Pixel coordinate grounding data:
- - -

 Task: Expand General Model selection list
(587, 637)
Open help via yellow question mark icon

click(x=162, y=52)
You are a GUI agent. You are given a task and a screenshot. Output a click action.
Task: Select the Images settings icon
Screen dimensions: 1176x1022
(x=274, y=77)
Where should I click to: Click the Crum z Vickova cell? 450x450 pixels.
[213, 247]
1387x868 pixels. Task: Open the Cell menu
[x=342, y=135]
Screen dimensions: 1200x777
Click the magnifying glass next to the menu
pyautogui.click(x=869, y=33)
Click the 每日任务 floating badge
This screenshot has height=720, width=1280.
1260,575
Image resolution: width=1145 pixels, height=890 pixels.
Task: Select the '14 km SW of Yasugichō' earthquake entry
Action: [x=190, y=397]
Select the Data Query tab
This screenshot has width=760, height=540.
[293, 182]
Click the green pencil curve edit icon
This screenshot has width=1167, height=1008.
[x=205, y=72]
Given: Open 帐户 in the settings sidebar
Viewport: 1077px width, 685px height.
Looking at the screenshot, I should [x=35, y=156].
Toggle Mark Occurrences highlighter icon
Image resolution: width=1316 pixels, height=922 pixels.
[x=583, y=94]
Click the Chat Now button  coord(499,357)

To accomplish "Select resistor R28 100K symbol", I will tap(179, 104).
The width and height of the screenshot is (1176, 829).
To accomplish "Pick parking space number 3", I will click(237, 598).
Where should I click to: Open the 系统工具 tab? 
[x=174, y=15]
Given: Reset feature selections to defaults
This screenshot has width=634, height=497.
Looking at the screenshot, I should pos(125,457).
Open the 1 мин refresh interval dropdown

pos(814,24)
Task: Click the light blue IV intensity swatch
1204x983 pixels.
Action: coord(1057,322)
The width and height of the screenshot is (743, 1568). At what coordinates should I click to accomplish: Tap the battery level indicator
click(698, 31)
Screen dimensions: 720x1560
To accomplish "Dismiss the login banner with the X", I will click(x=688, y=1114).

- - -

Directions ▸
Report each line of the data that includes the string "will".

Answer to this problem ▸
To accomplish "Select resistor R28 100K symbol", I will tap(179, 104).
To accomplish "Pick parking space number 3", I will click(237, 598).
To accomplish "Dismiss the login banner with the X", I will click(x=688, y=1114).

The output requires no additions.